South Africa requires the parties to show that they are suitable persons to be considered parents. Our legislation and the courts haven’t defined what exactly a suitable person is or what determines or makes a person a suitable parent. There’s no standard requirement that you must have a certain sum in your bank account, or you must live in a particular area or a suburb. What we provide to the court and what the court has been satisfied with, since the surrogacy inception in 2010 is a relatively thorough psychological screening of the intended parents. Often the psychological assessment takes on asocial worker style assessment, with pictures and a description of the living environment. Most judges and courts do not require this but predominantly what we are looking for is to assess any psychological or psychiatric issues, that might preclude a person from being a suitable parent.
An example might be diagnosed with schizophrenic multiple personality disorder, that presents itself as an aggressive individual something really random. We are able to explain things like currently being treated for anxiety or mild bouts of depression in the past. Those things don’t really play a huge part. We provide the court with a relatively detailed psychological report and assessment. Secondly, there are various medical requirements as we need to show the court that you require to have surrogacy.
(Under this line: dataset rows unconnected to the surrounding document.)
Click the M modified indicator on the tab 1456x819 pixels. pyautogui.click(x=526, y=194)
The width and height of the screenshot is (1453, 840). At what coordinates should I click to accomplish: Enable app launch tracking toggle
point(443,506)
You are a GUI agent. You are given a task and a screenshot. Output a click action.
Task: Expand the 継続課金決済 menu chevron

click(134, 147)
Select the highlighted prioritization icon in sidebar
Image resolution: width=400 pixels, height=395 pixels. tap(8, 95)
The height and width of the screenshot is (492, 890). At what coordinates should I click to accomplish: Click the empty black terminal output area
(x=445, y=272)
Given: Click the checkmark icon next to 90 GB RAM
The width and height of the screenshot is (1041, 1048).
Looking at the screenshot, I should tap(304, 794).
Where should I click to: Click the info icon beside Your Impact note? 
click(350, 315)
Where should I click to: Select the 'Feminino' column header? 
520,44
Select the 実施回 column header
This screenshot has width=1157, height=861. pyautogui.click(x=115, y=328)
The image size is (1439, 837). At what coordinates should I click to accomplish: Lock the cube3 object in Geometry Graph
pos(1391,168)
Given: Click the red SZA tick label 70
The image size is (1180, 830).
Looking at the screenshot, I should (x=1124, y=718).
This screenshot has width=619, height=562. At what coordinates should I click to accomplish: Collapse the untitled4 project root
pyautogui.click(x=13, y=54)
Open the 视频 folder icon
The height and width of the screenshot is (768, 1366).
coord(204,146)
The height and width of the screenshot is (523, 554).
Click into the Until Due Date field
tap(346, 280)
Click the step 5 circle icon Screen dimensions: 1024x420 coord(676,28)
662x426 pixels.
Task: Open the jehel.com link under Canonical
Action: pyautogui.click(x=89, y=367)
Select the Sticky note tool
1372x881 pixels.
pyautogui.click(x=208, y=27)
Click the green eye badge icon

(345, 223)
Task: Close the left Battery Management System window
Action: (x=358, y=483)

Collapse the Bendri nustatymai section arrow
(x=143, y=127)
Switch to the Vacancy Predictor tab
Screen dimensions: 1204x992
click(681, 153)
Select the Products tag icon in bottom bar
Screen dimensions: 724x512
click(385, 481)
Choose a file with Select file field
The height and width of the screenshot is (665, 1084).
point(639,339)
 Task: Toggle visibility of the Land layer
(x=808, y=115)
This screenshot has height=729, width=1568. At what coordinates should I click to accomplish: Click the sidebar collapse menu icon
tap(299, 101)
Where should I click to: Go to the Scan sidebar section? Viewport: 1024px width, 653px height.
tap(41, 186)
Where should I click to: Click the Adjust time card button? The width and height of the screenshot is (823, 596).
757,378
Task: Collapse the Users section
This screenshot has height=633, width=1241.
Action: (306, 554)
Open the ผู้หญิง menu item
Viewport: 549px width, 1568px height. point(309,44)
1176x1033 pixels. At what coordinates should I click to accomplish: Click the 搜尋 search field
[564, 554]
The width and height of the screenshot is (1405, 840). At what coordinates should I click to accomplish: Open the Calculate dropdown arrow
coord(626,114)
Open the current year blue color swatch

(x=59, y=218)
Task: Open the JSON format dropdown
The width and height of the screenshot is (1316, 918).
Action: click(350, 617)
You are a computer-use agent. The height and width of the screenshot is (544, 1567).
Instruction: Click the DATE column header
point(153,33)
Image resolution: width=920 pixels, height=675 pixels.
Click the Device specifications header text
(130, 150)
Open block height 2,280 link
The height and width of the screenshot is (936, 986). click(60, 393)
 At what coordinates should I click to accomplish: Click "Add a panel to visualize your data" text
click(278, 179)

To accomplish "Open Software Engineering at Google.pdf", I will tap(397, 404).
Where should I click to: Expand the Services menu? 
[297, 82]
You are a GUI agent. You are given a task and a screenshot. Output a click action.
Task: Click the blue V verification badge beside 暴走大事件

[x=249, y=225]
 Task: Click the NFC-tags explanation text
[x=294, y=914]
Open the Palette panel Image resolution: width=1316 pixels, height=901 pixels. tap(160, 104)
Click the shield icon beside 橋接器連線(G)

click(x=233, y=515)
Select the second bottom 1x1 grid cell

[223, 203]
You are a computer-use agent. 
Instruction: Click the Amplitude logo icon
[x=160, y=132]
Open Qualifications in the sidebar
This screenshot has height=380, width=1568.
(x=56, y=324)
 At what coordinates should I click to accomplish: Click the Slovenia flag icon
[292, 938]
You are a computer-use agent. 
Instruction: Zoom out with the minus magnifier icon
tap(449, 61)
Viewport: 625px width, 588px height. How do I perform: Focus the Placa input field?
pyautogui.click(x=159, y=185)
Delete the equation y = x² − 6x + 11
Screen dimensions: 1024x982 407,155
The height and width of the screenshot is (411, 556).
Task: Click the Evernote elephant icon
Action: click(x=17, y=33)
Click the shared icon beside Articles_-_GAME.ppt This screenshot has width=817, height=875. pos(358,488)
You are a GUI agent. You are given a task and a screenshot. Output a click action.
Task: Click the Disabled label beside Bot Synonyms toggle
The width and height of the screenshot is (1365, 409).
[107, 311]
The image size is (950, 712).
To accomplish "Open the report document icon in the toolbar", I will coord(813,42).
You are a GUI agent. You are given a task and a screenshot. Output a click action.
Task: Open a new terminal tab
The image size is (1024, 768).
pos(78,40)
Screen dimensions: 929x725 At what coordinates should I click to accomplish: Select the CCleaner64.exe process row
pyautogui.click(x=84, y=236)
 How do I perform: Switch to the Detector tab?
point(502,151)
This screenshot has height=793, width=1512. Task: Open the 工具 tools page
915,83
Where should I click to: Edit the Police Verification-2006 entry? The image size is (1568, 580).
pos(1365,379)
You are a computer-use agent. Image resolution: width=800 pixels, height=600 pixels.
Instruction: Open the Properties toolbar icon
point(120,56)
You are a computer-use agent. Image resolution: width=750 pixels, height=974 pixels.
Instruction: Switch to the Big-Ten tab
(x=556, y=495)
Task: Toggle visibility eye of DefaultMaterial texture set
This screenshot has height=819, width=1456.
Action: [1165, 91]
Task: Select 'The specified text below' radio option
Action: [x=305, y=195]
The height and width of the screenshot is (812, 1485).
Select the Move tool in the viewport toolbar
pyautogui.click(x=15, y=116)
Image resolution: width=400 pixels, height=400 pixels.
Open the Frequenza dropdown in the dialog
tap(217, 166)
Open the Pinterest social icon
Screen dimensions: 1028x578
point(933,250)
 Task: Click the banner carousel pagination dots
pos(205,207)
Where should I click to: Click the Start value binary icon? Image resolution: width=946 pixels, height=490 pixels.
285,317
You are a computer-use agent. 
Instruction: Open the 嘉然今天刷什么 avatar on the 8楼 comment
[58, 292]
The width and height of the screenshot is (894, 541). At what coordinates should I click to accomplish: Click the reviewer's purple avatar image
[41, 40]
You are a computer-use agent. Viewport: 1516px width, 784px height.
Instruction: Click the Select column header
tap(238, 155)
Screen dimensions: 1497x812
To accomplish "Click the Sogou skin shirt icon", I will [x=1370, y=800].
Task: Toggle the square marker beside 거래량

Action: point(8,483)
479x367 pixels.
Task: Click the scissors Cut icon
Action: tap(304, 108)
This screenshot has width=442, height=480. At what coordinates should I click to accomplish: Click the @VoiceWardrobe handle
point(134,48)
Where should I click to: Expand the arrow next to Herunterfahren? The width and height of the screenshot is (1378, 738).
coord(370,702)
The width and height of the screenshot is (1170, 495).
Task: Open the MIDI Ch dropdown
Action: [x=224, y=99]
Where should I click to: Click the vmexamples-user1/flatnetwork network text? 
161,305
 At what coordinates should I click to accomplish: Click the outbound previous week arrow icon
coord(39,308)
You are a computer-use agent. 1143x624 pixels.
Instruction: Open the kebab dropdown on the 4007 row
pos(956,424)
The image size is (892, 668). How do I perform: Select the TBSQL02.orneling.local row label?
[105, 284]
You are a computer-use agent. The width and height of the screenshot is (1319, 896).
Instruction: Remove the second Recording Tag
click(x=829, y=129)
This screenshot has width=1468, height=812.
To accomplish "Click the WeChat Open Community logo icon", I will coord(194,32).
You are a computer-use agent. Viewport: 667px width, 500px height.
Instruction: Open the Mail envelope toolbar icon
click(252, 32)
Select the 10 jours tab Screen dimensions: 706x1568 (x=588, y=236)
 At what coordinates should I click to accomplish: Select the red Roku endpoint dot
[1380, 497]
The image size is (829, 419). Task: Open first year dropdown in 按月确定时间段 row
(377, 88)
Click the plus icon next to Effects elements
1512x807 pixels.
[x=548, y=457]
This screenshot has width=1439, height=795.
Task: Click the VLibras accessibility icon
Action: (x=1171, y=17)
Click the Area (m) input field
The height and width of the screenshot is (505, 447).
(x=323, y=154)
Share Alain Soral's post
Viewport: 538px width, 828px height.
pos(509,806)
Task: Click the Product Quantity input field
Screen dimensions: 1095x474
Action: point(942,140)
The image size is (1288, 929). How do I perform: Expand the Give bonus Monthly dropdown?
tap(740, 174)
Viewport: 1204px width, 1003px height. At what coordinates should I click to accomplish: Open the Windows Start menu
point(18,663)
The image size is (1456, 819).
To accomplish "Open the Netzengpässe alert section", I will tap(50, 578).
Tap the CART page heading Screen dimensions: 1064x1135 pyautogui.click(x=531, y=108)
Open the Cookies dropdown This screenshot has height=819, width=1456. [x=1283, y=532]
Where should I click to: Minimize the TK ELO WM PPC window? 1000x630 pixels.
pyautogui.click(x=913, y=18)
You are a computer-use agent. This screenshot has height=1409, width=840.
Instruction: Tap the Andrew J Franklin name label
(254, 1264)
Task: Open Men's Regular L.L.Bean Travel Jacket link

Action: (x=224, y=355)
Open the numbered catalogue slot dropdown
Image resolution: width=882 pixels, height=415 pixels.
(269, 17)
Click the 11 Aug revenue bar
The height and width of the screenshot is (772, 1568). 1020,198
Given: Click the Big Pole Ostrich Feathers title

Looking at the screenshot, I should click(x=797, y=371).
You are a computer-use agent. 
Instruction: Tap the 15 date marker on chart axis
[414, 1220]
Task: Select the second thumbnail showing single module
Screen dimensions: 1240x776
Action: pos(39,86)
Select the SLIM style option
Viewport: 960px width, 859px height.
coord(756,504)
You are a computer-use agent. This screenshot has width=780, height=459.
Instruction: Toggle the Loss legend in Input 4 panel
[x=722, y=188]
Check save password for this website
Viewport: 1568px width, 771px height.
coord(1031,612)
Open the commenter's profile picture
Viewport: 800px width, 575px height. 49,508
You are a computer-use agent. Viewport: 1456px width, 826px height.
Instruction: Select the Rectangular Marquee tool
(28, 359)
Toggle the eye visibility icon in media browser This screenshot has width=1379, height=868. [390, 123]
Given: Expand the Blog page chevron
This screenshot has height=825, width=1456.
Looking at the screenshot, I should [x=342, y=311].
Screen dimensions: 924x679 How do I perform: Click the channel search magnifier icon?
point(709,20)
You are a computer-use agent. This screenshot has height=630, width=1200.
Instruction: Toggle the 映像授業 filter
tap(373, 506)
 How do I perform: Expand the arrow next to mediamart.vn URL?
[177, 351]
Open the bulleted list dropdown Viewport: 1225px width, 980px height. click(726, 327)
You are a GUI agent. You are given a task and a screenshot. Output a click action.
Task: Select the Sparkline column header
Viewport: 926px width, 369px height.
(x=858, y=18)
These include the requirement that at least one of the commissioning parents, or both mother and the father, are genetically linked to the child. Our constitutional court has recently ruled that this is not an infringement of the party constitutional rights. But if both parties are unable to be genetically linked to the child then, unfortunately, surrogacy isn’t an option. Additionally, the mother or both parties must have what is considered edition which is considered permanent and irreversible’ and which prevents them from carrying a child. It’s a relatively politically correct way of saying people can’t have children, especially when we have same-sex male couples using surrogacy because to call it a ‘condition’ which is permanently irreversible is not correct.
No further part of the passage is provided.